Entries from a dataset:
= = = = =

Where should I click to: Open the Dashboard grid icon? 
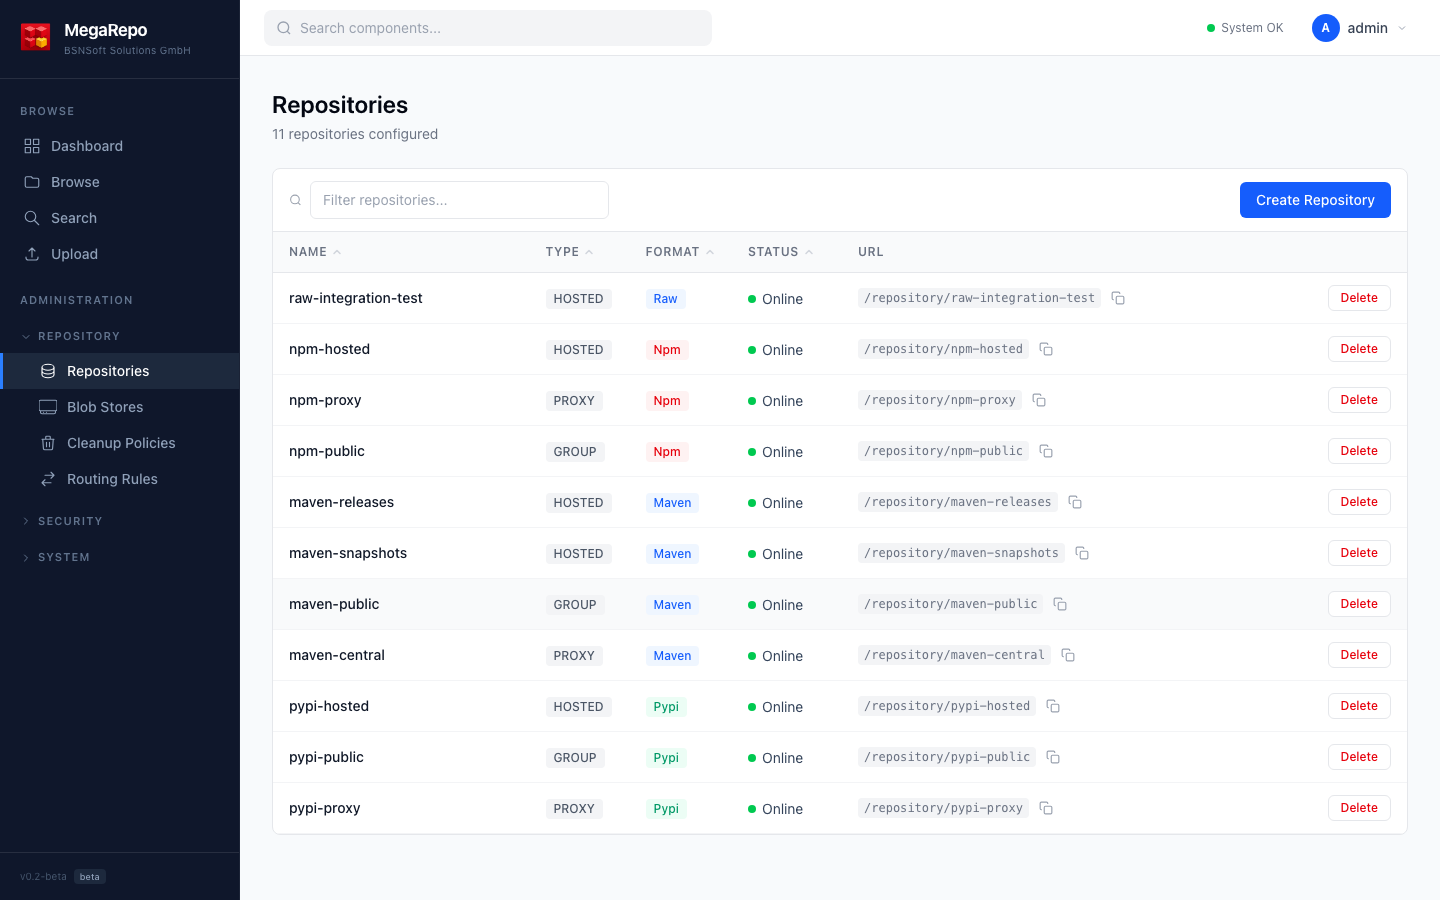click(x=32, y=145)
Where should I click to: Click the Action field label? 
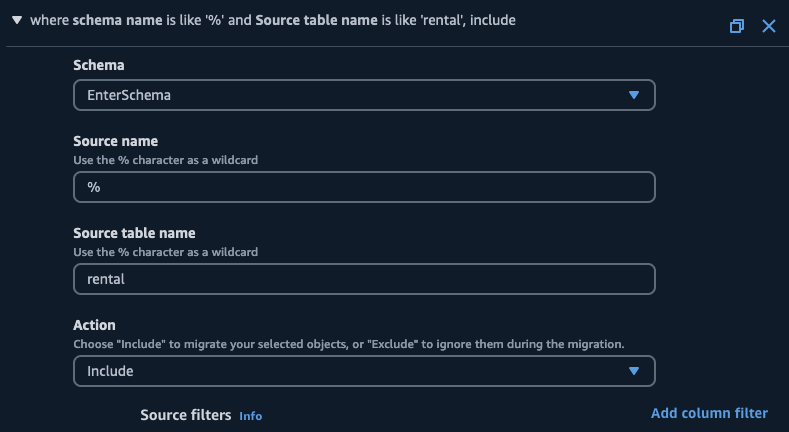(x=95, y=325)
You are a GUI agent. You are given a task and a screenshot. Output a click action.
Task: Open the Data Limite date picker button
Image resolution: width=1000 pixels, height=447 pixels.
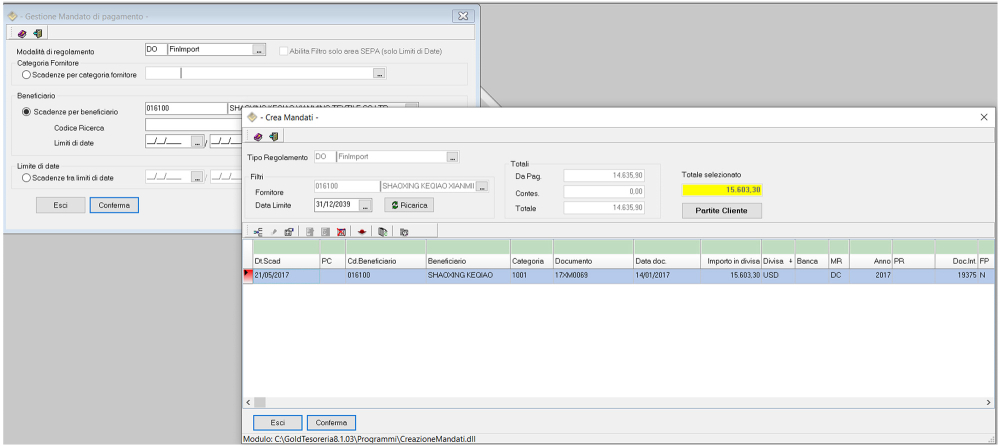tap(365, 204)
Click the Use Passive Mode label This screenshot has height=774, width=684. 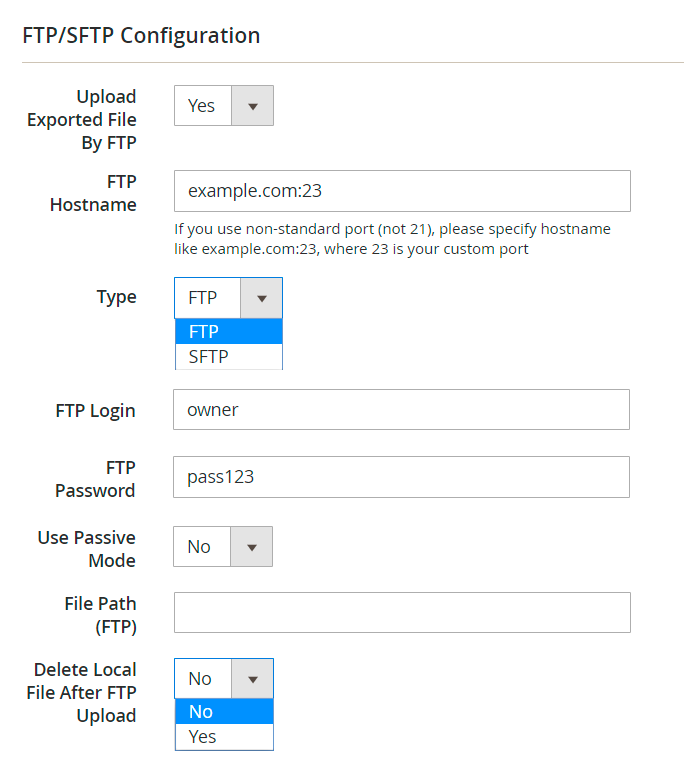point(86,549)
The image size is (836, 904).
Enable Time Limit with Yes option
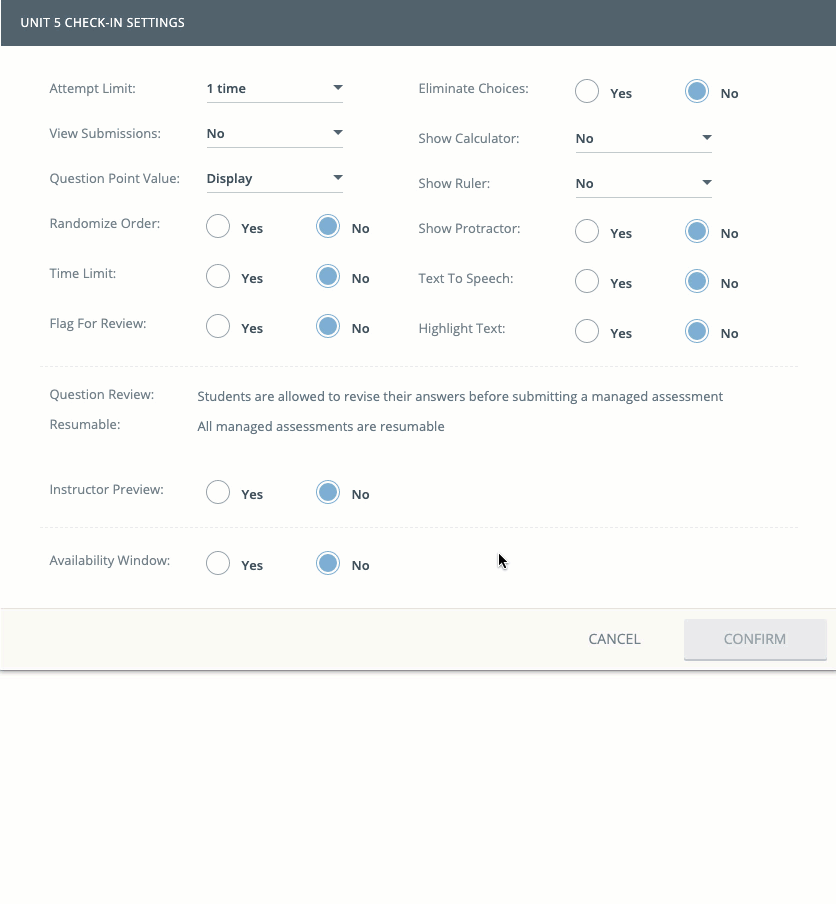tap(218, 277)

= = = = =

> Task description
Transcribe word for word every line of the entries above, starting with the line that contains "The image size is (836, 904)." and continuing through the last line of the entries. Leave the pictures out of your transcription.

> Solved exercise
The image size is (836, 904).
Enable Time Limit with Yes option
tap(218, 277)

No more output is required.